▶ _WHAT IS NEEDED_:
What you write must match, character for character, the lines from the one with "At what coordinates" down to the one with "You are a GUI" in the listing below, minus its pictures.

-------- EXERCISE INPUTS --------

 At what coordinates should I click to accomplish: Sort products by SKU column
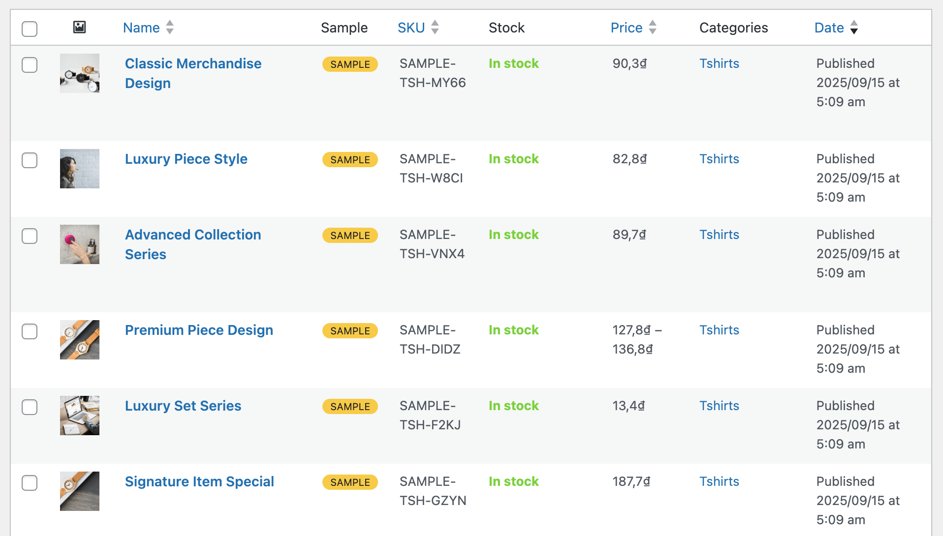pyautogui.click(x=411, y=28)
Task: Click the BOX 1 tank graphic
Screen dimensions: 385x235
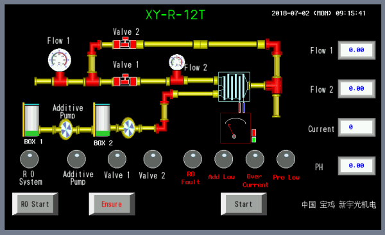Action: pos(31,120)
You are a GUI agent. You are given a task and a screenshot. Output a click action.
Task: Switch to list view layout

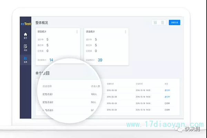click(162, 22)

--------
-------- EXERCISE INPUTS --------

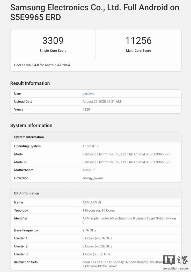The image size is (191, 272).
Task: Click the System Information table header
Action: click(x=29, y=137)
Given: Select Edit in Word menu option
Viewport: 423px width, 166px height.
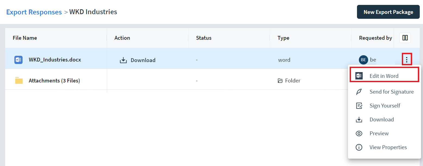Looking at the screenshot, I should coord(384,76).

--------

▶ _RESULT OF THE TASK_:
 At what coordinates should I click to accomplish: Sort products by SKU column
pyautogui.click(x=411, y=28)
Task: Click the BOX 1 tank graphic
Screen dimensions: 385x235
Action: pos(31,120)
You are a GUI agent. You are given a task and a screenshot. Output a click action.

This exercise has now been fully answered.